A SHORT COURSE IN DATA SCIENCE USING PYTHON
SCHOOL FOR DATA SCIENCE AND COMPUTATIONAL THINKING AT STELLENBOSCH UNIVERSITY
Our world has undergone tremendous changes in the last few decades. Knowledge has become the cornerstone of our civilisation. We have embraced the use of data to gain that knowledge. This has been brought about by our ability to generate and capture vast amounts of data. Together with an explosion of data has come the ease of access to data and the ease of extracting knowledge from data.
Extracting knowledge from data was traditionally the task of statisticians and data analysts. Formal training in statistics was not for the masses. As data became abundant in so many fields, domain experts in these fields needed to learn how to analyse data. Their unique perspective, knowledge, and experience are invaluable in making sense of all the data in their fields.

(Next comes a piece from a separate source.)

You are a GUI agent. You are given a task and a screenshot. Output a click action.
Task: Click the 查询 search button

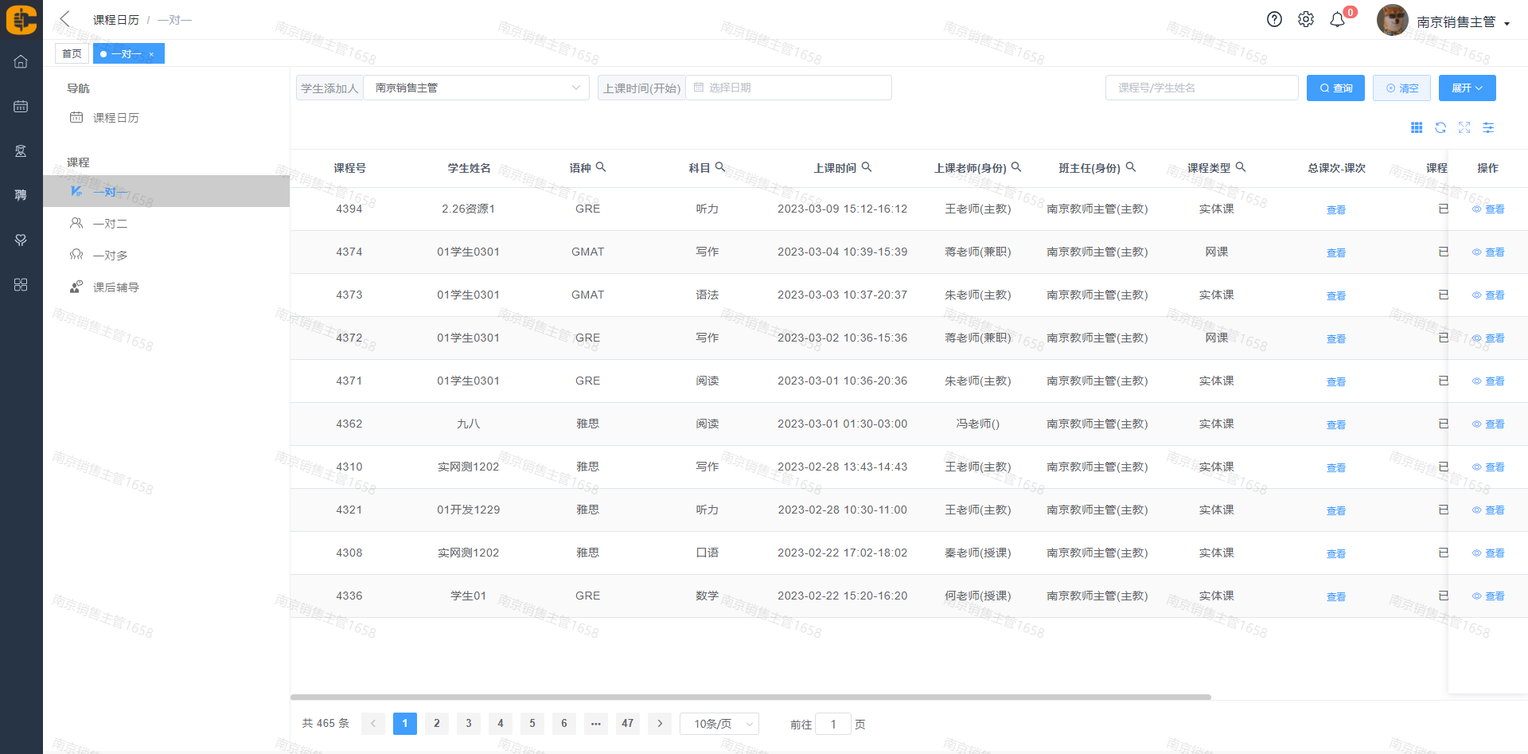1335,88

Modern computers and software have led to the democratisation of analyses, understanding data, and the use of data. Expensive, closed-source software from large corporations only available to the elite have made way for free and open-source computer languages such as Python, R, and Julia. Any domain expert or interested party can now use data to contribute to the fundamental understanding of our world, solving problems today that would otherwise have taken decades more to solve.
Data Science is the umbrella term for this ability to gather, manipulate, analyse, visualise, and learn from data. There has never been a more exciting time.
se has one aim. To explain the essence of Data Science using the most popular and powerful tools available today. The journey is full of surprises and moments of enlightenment as you join the massive and ever-growing community of Data Scientist. The skills that you will become aware of during this course will open a new world.
Our vehicle will be the most popular language in Data Science. Python is an easy to learn, yet extremely powerful computer language. We will use cloud-based computing, negating the need to install any software one your own computer.
The course has been created to jump-start your Data Science skills. As such, it is very dense with information. I want you to have the best and most complete start to your new abilities. One week is not enough to learn all these new skills. As with learning a new spoken language, you will need time and experience well beyond just this week. I do, however, want to leave you with a clear path forward. A few toy examples will not satisfy you. Instead, this course aims to highlight everything that is possible. I do not want to leave you wanting. I want you to become an expert Data Scientist in your field.
There are several educational resources available for this course. First and foremost are a set of detailed video tutorial that serves as your first contact with the course. The video lectures make use of extensive notes and code. The code is available as Google Colab notebooks. The notebooks are also provided as reference documents in portable document format (PDF) for you to read. There are also sets of exercise materials that you complete before each day’s live session. During these sessions we work through the exercise material.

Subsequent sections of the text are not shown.